On the tech side, I’m enthusiastic about every technology to bridge the virtual and the real world. Robotics is all about that. Although most of my current interests stay with SLAM, geometry, and 3D vision, I won’t resist learning and practicing on any other robotics topic.

As for my personality, I’m always fascinated by the opportunities to build systems from scratch and witness the real applications. I love challenges and I believe one of the meanings of life come from the efforts to challenge our limits. Every time I step out of my comfort zone, my knowledge and capability expand significantly.




Projects

Digital Twin: An Open Source Solution

I did this project mainly for fun. NeRF is quite capable, and only needs a camera, but the objects in NeRF are not arbitrarily deformable after training. Meanwhile, many AI body pose estimators are available online, requiring only a camera as well. Blender is a free and open-source 3D modeling software. So my question was: can we combine them together? Now the answer is “Yes!”
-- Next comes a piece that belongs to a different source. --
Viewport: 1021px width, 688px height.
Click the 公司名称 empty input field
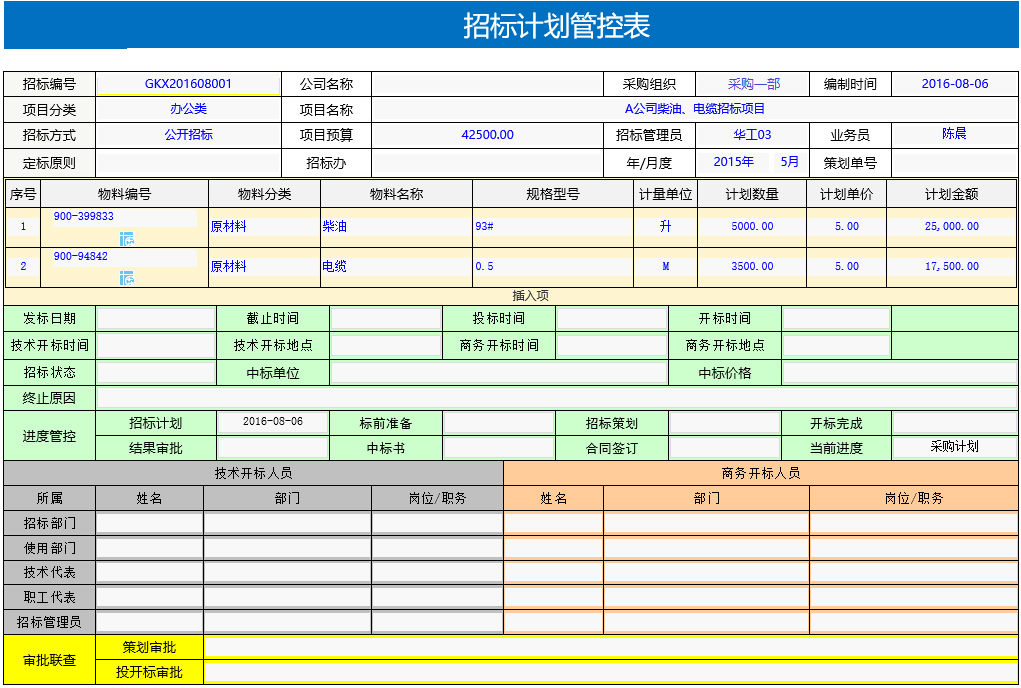coord(487,84)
  • Created my own digital twin with a cellphone camera and some open-source software
  • Calibrated my camera, took body pictures, estimated camera poses in COLMAP, and trained a NeRF model
  • Cleaned, simplified and smoothed the mesh extracted from NeRF in Blender
  • Built pose bones and assigned the corresponding patches of the mesh in Blender
  • Extracted target body poses from an online dancing video using MediaPipe, and animated my digital twin to imitate the dancing gestures

Source Code

An Empirical Study on Multi-View Reconstruction Methods

Mar 2022 - Apr 2022

Collaborator: Yuqing Qin

  • Course project for 16-889 “Learning for 3D Vision”
  • Quantitatively and qualitatively compared dense multi-view reconstruction quality of COLMAP, MVSNet and NeRF in customized challenging scenes
  • Stored some of our CMU memories into neural represented 3D worlds
    • “DD Arm” locates on the 4th floor of Newell-Simon Hall, next to the bridge to Wean Hall
    • “Lion” records one of the two lion statues on 1060 Morewood Ave. Many people know that the fence is regularly repainted, but these two lions change their appearances very often as well.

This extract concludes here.